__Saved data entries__

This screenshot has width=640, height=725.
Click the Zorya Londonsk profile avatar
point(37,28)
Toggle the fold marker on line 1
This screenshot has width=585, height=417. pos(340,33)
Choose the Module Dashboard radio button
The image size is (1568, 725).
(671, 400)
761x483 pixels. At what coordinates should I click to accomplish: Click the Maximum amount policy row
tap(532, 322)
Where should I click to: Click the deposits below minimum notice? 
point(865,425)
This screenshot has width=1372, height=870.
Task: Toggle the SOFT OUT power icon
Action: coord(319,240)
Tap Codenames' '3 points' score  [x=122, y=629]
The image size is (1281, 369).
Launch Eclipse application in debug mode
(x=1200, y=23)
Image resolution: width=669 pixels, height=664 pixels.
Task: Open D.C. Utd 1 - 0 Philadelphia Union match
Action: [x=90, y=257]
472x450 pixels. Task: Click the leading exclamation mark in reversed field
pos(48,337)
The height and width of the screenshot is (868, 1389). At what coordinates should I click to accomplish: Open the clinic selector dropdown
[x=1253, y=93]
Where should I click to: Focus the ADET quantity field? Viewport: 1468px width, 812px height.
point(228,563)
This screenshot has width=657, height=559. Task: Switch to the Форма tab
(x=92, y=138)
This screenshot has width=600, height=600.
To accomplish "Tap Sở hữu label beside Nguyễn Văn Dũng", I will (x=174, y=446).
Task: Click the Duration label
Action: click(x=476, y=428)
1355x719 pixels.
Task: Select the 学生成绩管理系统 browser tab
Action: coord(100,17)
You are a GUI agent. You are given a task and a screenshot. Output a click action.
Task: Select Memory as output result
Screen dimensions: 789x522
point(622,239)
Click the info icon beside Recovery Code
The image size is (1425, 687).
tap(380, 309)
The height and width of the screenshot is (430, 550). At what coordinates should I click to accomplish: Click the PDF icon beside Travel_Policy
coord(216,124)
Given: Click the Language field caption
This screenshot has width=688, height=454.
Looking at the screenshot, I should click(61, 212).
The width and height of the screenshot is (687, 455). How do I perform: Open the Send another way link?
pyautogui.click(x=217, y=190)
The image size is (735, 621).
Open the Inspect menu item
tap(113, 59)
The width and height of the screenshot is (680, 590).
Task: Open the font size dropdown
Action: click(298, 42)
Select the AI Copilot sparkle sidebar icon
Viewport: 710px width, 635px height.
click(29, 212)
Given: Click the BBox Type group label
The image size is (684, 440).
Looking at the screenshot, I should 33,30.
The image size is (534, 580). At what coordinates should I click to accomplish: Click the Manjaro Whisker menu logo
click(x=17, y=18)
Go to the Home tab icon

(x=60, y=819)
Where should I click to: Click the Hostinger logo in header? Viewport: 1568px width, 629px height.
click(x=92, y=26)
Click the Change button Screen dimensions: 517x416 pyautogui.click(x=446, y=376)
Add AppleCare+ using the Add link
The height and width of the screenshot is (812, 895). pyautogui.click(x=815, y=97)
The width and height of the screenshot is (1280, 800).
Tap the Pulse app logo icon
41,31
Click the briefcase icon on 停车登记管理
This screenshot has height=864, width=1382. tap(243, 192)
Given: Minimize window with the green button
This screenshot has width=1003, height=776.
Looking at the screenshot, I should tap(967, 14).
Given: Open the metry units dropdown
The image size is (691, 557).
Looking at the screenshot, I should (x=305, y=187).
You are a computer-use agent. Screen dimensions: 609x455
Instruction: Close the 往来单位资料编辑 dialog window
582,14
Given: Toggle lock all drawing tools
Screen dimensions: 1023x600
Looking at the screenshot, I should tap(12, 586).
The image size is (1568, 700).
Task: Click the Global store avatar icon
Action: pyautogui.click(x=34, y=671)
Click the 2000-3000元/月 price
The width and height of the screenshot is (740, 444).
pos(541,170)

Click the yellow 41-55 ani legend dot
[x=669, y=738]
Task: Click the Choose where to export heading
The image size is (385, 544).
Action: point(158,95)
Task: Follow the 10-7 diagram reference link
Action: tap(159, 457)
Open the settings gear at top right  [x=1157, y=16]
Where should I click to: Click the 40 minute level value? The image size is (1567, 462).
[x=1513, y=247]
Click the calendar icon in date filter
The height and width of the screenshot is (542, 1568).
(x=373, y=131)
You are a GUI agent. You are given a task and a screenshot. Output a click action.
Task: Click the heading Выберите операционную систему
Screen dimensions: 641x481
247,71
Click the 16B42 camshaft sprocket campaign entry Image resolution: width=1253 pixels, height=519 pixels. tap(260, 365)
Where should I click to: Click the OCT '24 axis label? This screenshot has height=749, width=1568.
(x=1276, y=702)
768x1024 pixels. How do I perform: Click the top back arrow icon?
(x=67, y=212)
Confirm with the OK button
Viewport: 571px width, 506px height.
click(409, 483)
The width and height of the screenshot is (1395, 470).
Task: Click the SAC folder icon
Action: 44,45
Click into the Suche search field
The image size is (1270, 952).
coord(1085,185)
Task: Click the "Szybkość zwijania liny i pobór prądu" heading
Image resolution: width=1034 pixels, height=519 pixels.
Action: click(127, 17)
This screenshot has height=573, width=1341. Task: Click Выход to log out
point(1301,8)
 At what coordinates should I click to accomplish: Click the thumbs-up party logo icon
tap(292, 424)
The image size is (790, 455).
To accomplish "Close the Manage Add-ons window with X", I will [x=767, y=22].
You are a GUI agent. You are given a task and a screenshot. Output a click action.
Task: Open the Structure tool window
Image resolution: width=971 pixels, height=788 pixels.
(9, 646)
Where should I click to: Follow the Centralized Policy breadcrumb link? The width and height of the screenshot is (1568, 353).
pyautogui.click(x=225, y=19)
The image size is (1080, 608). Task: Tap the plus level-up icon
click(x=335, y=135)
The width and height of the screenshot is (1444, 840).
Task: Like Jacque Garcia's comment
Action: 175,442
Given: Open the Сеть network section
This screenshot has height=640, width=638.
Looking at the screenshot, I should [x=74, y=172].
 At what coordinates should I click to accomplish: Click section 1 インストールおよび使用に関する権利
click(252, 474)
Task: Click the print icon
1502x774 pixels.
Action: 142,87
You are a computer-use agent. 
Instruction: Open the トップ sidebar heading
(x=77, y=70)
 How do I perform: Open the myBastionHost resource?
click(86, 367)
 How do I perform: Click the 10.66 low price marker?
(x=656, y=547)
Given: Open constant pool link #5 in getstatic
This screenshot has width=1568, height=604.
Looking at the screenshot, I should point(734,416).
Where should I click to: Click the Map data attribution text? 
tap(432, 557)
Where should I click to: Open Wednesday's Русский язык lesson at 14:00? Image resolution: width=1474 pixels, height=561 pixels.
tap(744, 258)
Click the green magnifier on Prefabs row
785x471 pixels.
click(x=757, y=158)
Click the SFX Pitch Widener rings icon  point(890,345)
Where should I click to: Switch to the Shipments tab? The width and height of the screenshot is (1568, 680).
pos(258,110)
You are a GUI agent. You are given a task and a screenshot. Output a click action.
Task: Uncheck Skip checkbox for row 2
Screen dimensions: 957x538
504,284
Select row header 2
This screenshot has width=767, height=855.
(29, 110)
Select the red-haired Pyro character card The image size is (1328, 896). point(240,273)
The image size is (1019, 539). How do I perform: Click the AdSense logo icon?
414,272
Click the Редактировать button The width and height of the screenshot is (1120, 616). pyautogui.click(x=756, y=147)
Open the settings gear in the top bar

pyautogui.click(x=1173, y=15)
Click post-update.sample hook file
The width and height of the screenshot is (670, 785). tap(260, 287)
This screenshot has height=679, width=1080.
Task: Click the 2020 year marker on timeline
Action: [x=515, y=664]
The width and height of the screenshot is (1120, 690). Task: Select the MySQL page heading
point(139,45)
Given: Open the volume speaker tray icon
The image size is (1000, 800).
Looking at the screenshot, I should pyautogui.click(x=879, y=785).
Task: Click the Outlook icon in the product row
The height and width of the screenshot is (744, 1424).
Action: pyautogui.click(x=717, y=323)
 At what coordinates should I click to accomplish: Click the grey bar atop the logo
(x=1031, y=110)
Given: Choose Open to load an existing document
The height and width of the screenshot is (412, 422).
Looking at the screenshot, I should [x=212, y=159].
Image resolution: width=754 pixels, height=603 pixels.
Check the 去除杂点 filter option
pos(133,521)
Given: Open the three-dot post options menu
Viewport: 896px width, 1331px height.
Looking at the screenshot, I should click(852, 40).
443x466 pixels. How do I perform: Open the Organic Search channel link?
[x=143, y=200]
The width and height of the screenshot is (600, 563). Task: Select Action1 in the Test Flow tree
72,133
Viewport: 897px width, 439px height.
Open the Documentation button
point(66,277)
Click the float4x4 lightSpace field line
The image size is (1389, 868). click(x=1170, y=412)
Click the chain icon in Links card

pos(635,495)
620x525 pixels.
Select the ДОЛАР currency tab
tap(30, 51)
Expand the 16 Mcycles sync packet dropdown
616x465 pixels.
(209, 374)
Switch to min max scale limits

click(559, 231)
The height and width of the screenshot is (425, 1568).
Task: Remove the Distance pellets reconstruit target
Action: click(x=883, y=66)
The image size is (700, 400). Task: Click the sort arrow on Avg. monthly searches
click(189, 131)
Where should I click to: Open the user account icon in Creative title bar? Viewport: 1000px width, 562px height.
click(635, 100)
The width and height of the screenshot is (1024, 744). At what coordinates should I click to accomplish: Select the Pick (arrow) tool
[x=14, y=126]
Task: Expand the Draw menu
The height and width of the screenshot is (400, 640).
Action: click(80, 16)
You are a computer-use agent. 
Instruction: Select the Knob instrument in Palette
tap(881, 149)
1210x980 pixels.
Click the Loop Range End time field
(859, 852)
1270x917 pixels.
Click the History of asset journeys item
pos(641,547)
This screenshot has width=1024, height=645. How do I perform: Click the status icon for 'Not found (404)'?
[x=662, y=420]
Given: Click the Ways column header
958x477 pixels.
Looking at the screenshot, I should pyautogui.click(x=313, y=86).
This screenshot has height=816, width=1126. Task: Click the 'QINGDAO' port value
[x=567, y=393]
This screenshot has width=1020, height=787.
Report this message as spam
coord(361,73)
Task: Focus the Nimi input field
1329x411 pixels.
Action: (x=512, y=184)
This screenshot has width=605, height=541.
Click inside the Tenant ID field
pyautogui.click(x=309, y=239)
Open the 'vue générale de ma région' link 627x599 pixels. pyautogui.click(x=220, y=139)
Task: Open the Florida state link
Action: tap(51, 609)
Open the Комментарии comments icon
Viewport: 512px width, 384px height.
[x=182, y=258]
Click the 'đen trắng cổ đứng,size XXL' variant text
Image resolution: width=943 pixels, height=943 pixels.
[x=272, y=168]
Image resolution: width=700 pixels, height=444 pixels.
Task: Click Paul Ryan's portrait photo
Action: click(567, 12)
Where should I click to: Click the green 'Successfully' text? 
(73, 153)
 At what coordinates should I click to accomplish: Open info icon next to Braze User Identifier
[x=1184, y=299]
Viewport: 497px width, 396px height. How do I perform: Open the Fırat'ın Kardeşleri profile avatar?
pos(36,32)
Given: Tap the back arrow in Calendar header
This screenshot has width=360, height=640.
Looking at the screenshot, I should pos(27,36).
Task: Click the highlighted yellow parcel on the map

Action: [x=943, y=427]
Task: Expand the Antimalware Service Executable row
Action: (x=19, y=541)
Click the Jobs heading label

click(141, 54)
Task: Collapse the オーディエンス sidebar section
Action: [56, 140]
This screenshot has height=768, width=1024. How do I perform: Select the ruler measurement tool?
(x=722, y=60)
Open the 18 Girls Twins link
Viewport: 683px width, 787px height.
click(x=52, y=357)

__Task statement__
The reply should consist solely of the lines of the data, exact, from the opening line through the line with "Choose the Module Dashboard radio button", inclusive.

__Result of the exercise__
This screenshot has width=640, height=725.
Click the Zorya Londonsk profile avatar
point(37,28)
Toggle the fold marker on line 1
This screenshot has width=585, height=417. pos(340,33)
Choose the Module Dashboard radio button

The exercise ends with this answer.